David Pieters was het liefst een vrije boer geworden

David Pieters was het liefst een vrije boer geworden

Stemmen

Halverwege de jaren tachtig werd ik ziek, ze zeggen dat ik schizofreen ben. Santpoort waren de belabberdste jaren wat betreft de stemmen. Ik woon nu bijna drie jaar in de Tourniairestraat. Ik woon hier prettig, dat wel, maar je zelfstandigheid ben je kwijt hè. Dat vind ik jammer, hoewel ik weet dat ik eigenlijk niet meer zo goed voor mezelf kan zorgen.
Om hier te wonen moet je je een beetje aanpassen. Je moet je niet teveel met elkaar willen bemoeien, niet teveel over kleine dingen vallen. En met je mentor bouw je een vertrouwensrelatie op. ‘s Avonds kook ik mijn eigen potje. Heel makkelijk hoor, bami, nasi of een hamburger, ik eet niet zoveel.

Jazz

Ik schilder wat en maak versjes. Ik kan mijn gedachten nog goed op een rij zetten en ik heb ideeën zat. Zo zat ik ook in het groepje dat de Magical Mystery Tour heeft bedacht, daar hebben we nog een prijs voor gekregen, het juryrapport heb ik nog.
Toen ik jong was hield ik van jazz, later ben ik overgeschakeld op klassieke muziek. Niet dat ik niet meer van jazz houd, maar bij klassieke muziek kun je zo lekker wegdromen, bijna alsof je slaapt. Soms ga ik nog wel eens naar een concert, als de middelen het toelaten, want je weet nooit waarvoor je komt te staan.

**OPDRACHTEN:**
1: Hoe lang woont David Pieters volgens de tekst over hem al in de Tourniairestraat?
2: Vervang in de items "avatar" door "icon" en geef alleen de regels van de regel met "900x506 pixels. Task: Click" tot en met de regel met "How do I perform: Close" opnieuw weer, verder ongewijzigd.

**TE VERWERKEN ITEMS:**
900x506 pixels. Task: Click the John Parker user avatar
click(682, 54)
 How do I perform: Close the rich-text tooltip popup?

...

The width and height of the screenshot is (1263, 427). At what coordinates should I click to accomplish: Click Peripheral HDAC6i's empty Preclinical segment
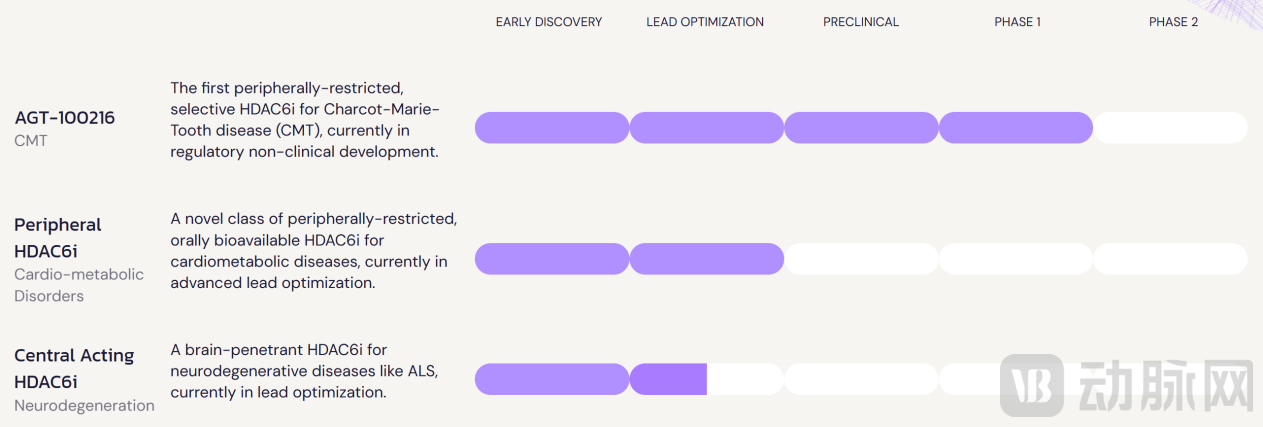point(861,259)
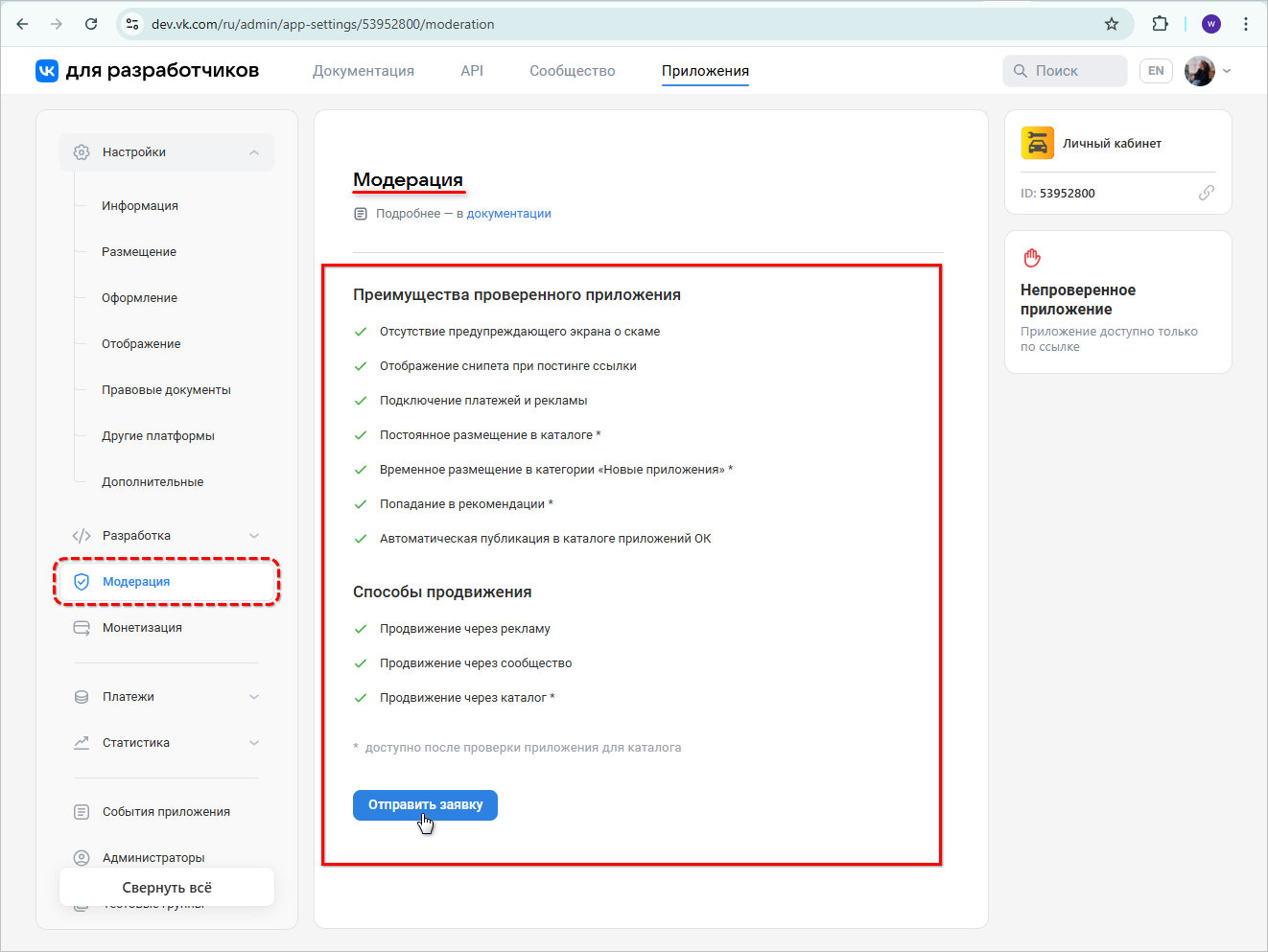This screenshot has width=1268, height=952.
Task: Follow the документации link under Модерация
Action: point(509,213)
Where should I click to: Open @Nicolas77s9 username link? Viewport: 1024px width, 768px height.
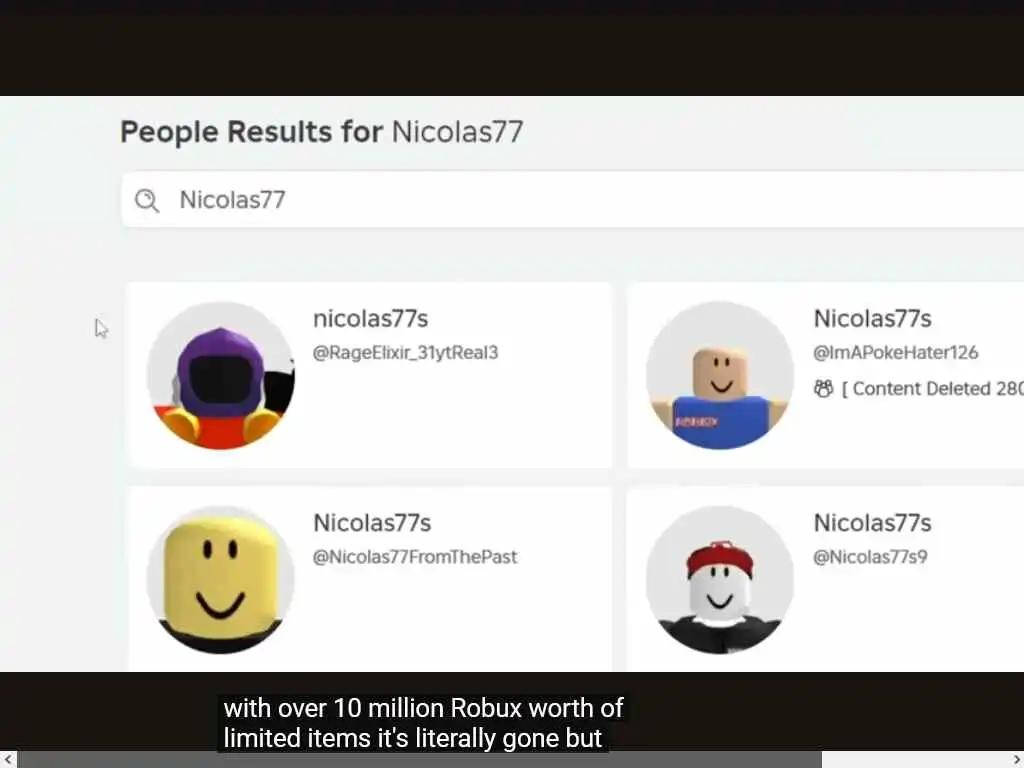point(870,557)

* * *

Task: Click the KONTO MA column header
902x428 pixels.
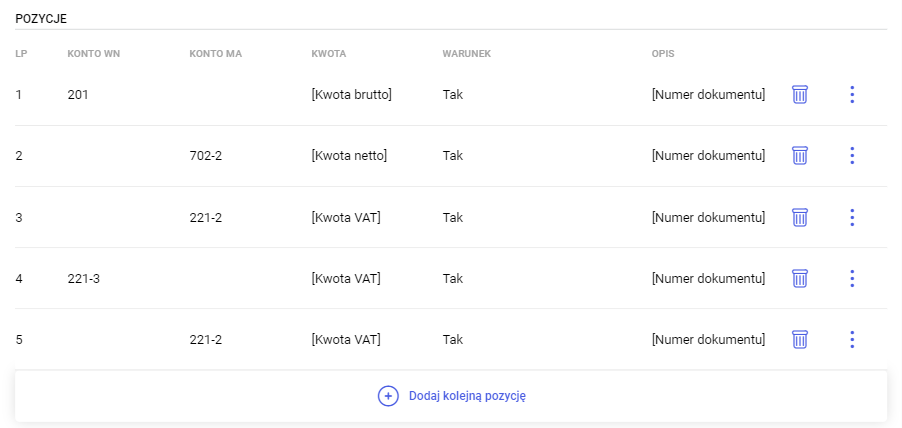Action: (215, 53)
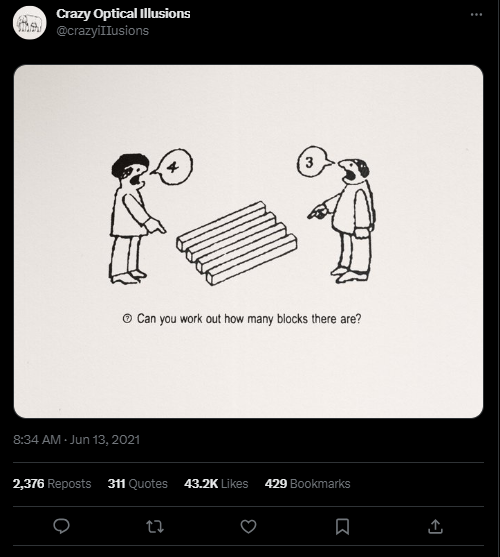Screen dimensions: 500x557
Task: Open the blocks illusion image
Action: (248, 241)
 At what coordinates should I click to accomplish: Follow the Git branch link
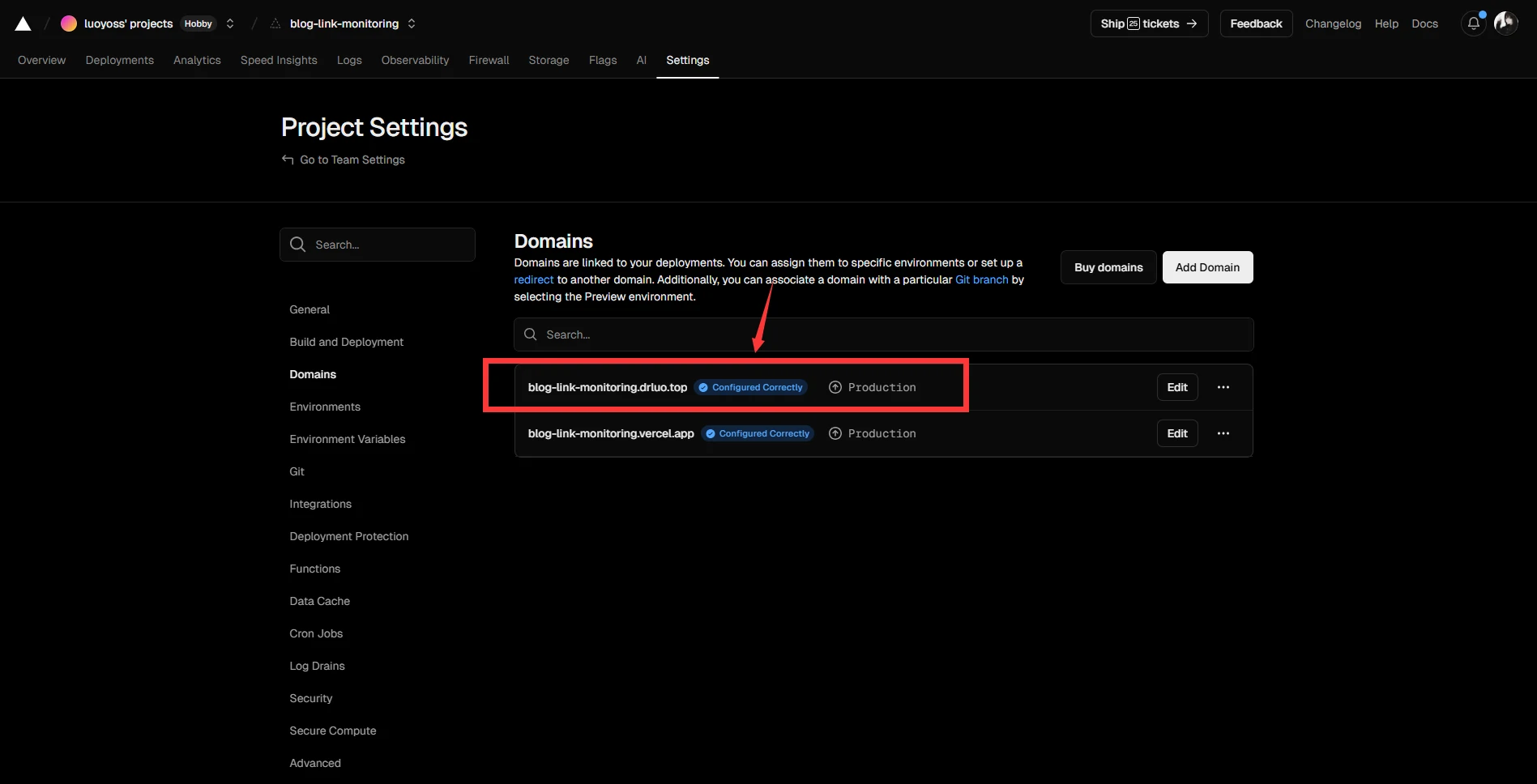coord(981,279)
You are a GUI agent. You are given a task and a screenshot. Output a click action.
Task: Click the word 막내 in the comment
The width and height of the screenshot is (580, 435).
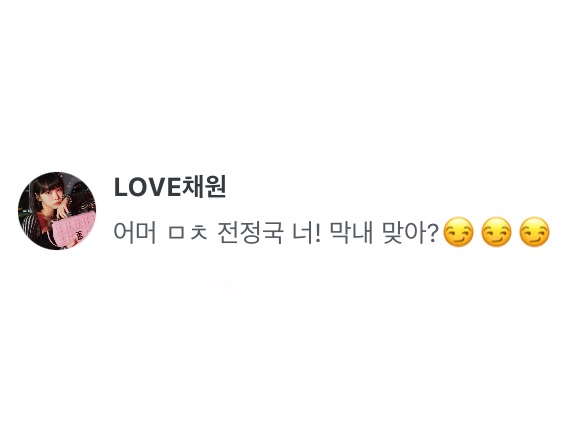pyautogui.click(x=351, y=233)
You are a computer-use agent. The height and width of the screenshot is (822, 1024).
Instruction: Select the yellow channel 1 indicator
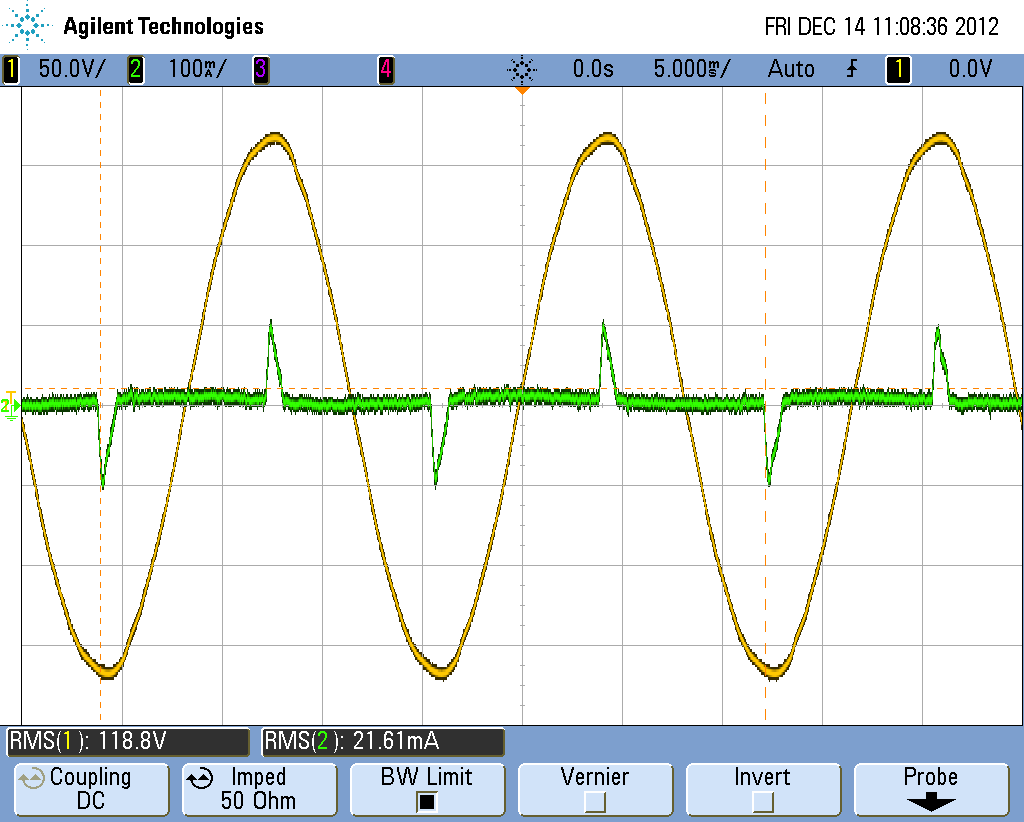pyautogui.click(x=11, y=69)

**UITWERKINGEN PER OPDRACHT:**
1: Bijna drie jaar.

2:
900x506 pixels. Task: Click the John Parker user icon
click(682, 54)
 How do I perform: Close the rich-text tooltip popup?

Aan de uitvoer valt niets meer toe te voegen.